За спиной произошло какое-то движение и я почувствовала как она подошла ко мне сзади.
– Не надо милая, плакать… – проводница помолчала. – Бабские слезы – дело пустое. На-ка, вот… Замерзла небось, в тамбуре-то холодно – зима!
Что-то теплое легло ко мне на плечи. Я потрогала плече дрожащими пальцами и ощутила под подушечками куцый, кроличий мех проводницыной душегрейки.
– Сигаретку-то брось! Пальцы обожжешь!
– Ой! – сквозь слезы воскликнула я, только сейчас заметив, что истлевший окурок стал жечь фаланги среднего и указательного пальца. Быстро выбросив окурок в приделанную к двери жестяную банку, я повернулась к проводнице, продолжая всхлипывать.
– За чем вы это? – я всхлипнула.
– Чего, за чем?
– Зачем вы это на меня одели? – мои пальцы снова дотронулись до кроличьего меха.
– Не знаю… – проводница пожала плечами. – Подумала, что тебе холодно, вот и одела.
– Но вы же… – «Не такая!» – хотела сказать я, но зыбкая пелена слез вызванная неожиданным состраданием совершенно чужого человека подернула серый мирок тамбура, размыв, как волна песок, узкие, заостренные черты лица проводницы и я громко всхлипнув, неожиданно для себя бросилась на шею этой женщине, припав влажной от слез щекой к ее жесткому, костлявому плечу, худобу которого не могла скрыть даже ватная подкладка форменного кителя.

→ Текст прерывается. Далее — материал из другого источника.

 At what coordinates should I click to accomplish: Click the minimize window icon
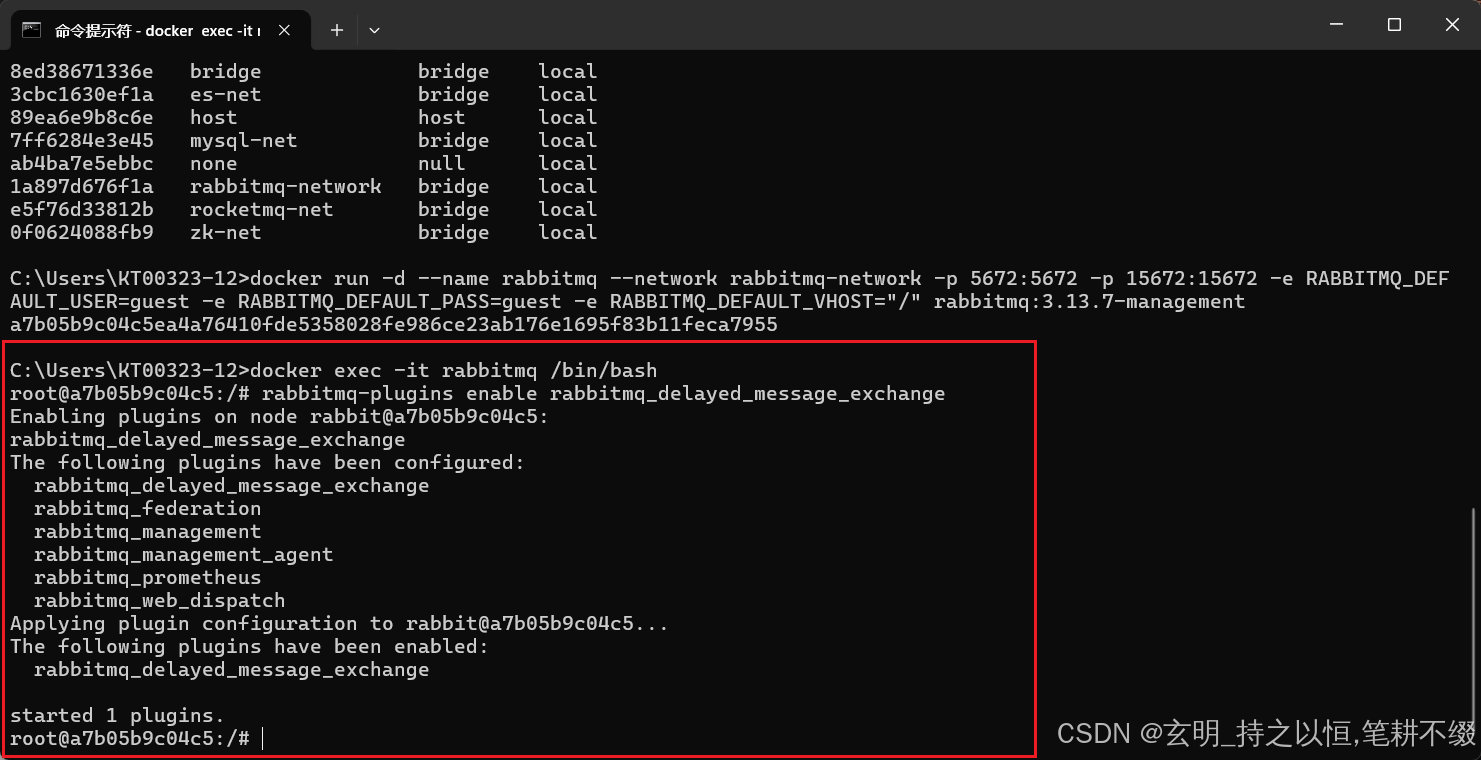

– Ну, что вы… Ты… Ну, что ты, милая… – проводница неловко, неумело, как бы теряясь, погладила меня по спине и по волосам, и я вдруг поняла сколько искренности, сколько доброты, сколько сострадания вдруг появилось в ее жестких худых, подрагивающих руках, в этих неловких, но нежных движениях.
– Ну, чего ты, милая? Ну чего… Слезы бабские – дело пу… Да, что же это такое, господи, то делается, мамочка моя… – и женщина неожиданно разревелась вместе со мной.
В пустом прогорклом, прокуренном тамбуре купейного вагона стояли обнявшись две женщины и ревели. Вагон катился, вздрагивая и гремя изъезженными временем и дорогой костями. Ночь за окном тлела, заслонив от нас белый свет влажными холодными ладошками темноты, прижатыми к немытым стеклам тамбура. Мы ревели, каждая думая о своих, никого не касающихся, бабских бедах.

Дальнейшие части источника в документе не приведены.